Vu la procédure suivante :
Procédure contentieuse antérieure :
M. A... a demandé au tribunal administratif de Versailles d'annuler la décision du 22 août 2016 par laquelle le directeur de la maison d'arrêt de Fleury-Merogis l'a placé à l'isolement.
Par un jugement n° 1606122 du 25 janvier 2019, le tribunal administratif de Versailles a annulé la décision du 22 août 2016.

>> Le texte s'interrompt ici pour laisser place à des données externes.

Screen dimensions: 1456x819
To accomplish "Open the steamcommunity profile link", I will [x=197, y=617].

Procédure devant lacCour :
Par une requête et un mémoire ampliatif, enregistrés les 26 mars et 12 juin 2019, le garde des sceaux, ministre de la justice, demande à la cour :
1° d'annuler le jugement attaqué ;
2° et de rejeter la demande de M. A....
Il soutient que l'absence de mention précise de la durée d'isolement n'a pas privé M. A... d'une garantie de nature à entacher la décision litigieuse d'une illégalité dès lors, d'une part, qu'il a été préalablement informé et a pu présenter ses observations et qu'il continue de bénéficier d'un régime de détention ordinaire et, d'autre part, qu'en l'absence de mention précise, la durée maximale d'isolement de trois mois s'applique.

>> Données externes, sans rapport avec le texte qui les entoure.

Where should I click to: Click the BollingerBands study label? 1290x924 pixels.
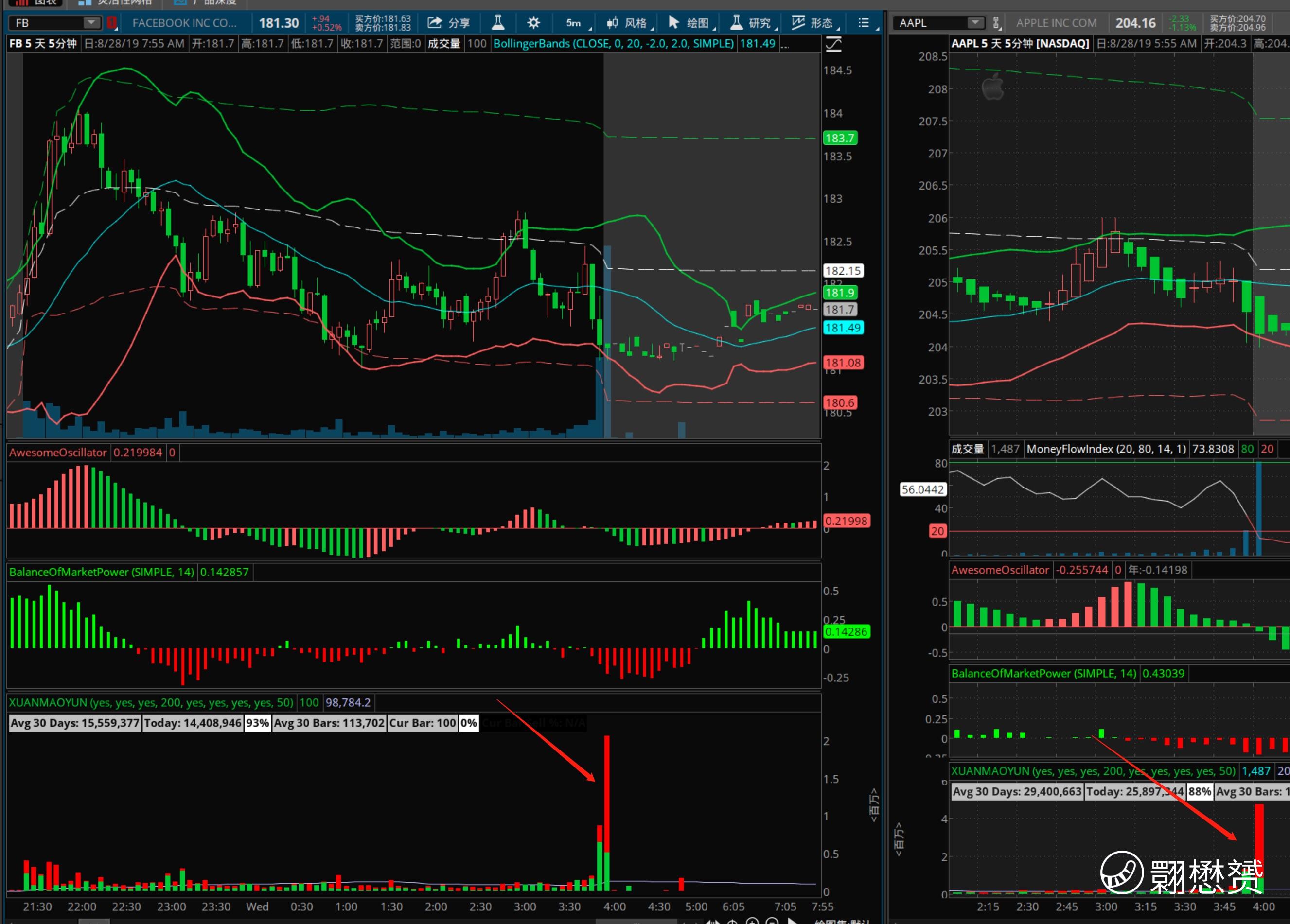(613, 44)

Vu les pièces des dossiers ;
Vu :
- le code de procédure pénale ;
- le code des relations entre le public et l'administration ;
- le décret n° 2020-1404 du 18 novembre 2020 ;
- le code de justice administrative.
Les parties ont été régulièrement averties du jour de l'audience.
Ont été entendus au cours de l'audience publique :
- le rapport de M. Beaujard, président-rapporteur ;
- et les conclusions de M. Met, rapporteur public.
Considérant ce qui suit :
1. Le garde des sceaux, ministre de la justice, relève appel du jugement du 25 janvier 2019 par lequel le tribunal administratif de Versailles a annulé la décision du 22 août 2016 du directeur de la maison d'arrêt de Fleury-Merogis plaçant M. A... à l'isolement.
Sur le bien-fondé du jugement attaqué :
2. Aux termes de l'article 726-1 du code de procédure pénale : " Toute personne détenue, sauf si elle est mineure, peut être placée par l'autorité administrative, pour une durée maximale de trois mois, à l'isolement par mesure de protection ou de sécurité soit à sa demande, soit d'office. Cette mesure ne peut être renouvelée pour la même durée qu'après un débat contradictoire, au cours duquel la personne concernée, qui peut être assistée de son avocat, présente ses observations orales ou écrites. L'isolement ne peut être prolongé au-delà d'un an qu'après avis de l'autorité judiciaire ". Aux termes de l'article R. 57-7-66 du code de procédure pénale : " Le chef d'établissement décide de la mise à l'isolement pour une durée maximale de trois mois. Il peut renouveler la mesure une fois pour la même durée. (...) ". L'article R. 57-7-62 dispose que : " La mise à l'isolement d'une personne détenue, par mesure de protection ou de sécurité, qu'elle soit prise d'office ou sur la demande de la personne détenue, ne constitue pas une mesure disciplinaire ". Enfin, aux termes de l'article R. 57-7-76 de ce code : " Il peut être mis fin à la mesure d'isolement à tout moment par l'autorité qui a pris la mesure ou qui l'a prolongée, d'office ou à la demande de la personne détenue ".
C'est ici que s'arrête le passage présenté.